Date: Oct 13, 2006
Emulation is used in one form or another increasingly frequently in modern computing environments. David Chisnall takes a look at some of the common mechanisms used.
Emulation is the process of allowing one machine to pretend to be another one. A variety of emulation options are available, depending on the system(s) involved. Which option is right for you and your situation? This article describes some of the possibilities available to you.
System Call Translation
System call translation is a very common form of emulation found in most Free *NIX systems and in some other places. In a UNIX-like system, the kernel handles a set of fairly well-defined system calls. A program marshals its arguments in a particular way, typically placing them in specific processor registers, and then executes a system call instruction.
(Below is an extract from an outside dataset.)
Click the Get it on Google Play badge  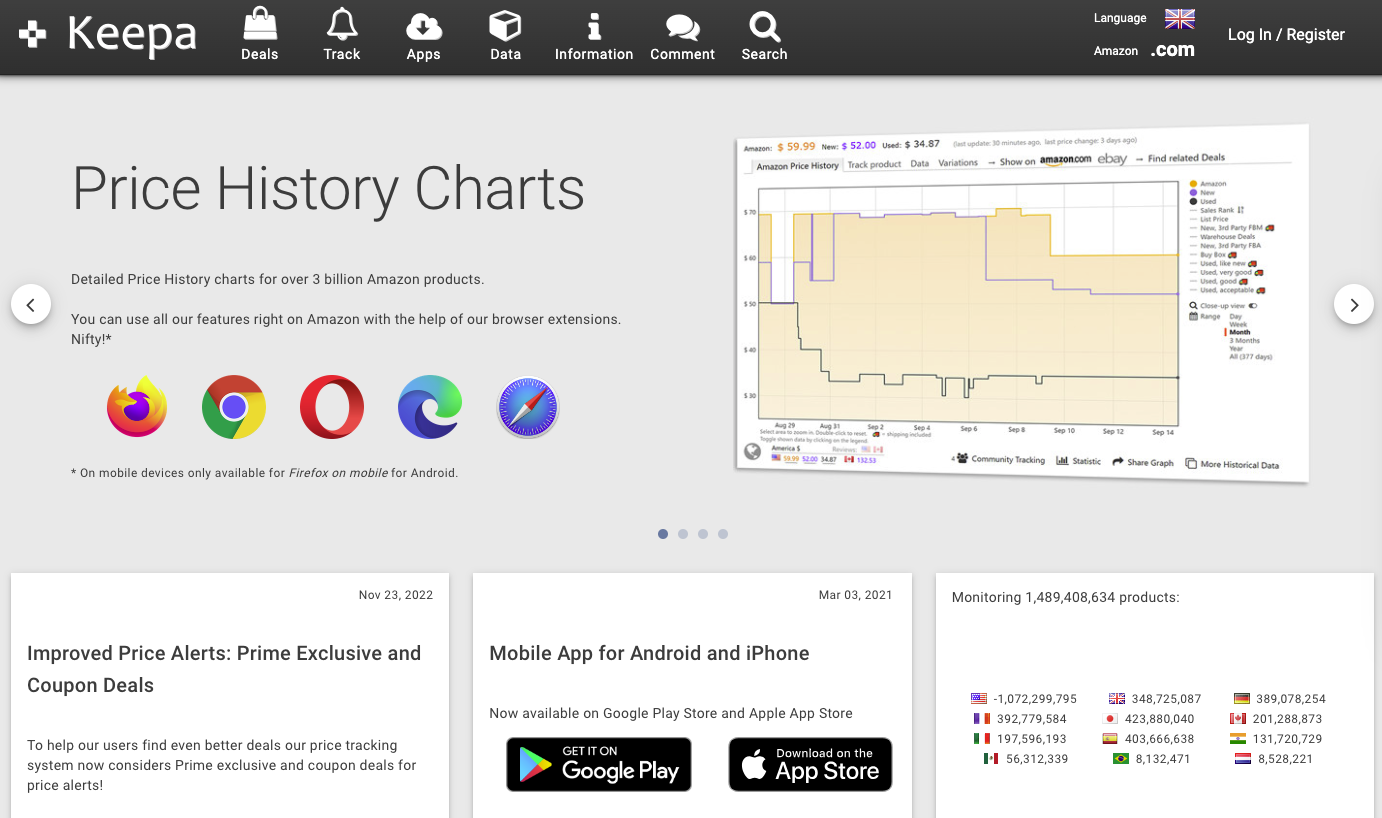tap(599, 764)
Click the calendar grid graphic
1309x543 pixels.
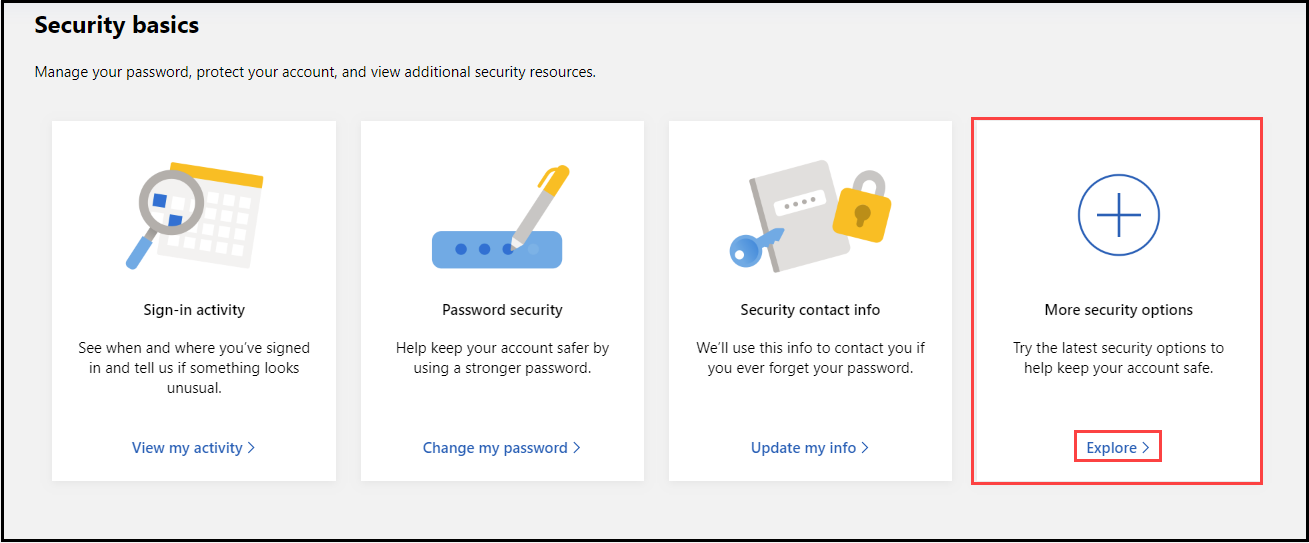click(x=218, y=213)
This causes the processor to switch to a higher privilege level and vector into the kernel’s system call handler, which constructs a stack frame and jumps to the function corresponding to the system call number.
The system call numbers for each system are well-defined. Once a system call has been added, changing the number would require all applications that use it to be recompiled, breaking backward compatibility. The numbers are not the same across operating systems, though. The read system call, for example, is number 3 on both Linux and FreeBSD, while the readv call is 120 on FreeBSD and 145 on Linux.
In some situations, it’s useful to be able to run software on FreeBSD that was actually written for Linux. Some proprietary software, for example, is supported only on Linux. Since Linux and FreeBSD both implement the POSIX specification, and both use ELF format binaries, it ought to be easy, but it isn’t.
The first problem comes from the fact that, on x86, Linux uses the MS-DOS system call convention and passes parameters in registers, while FreeBSD uses the UNIX convention, passing them on the stack. But both systems use the same mechanism for entering the kernel (raising interrupt 80h), and they both store the system call number in the EAX register.
Before you can run a Linux binary on FreeBSD, you have to "brand" it. When a Linux-branded binary is running, the kernel uses a small amount of wrapper code when a system call is generated. This approach inspects the system call number as normal, but instead of vectoring into the correct system call handler, it just calls a wrapper function, which then calls the equivalent FreeBSD system call handler.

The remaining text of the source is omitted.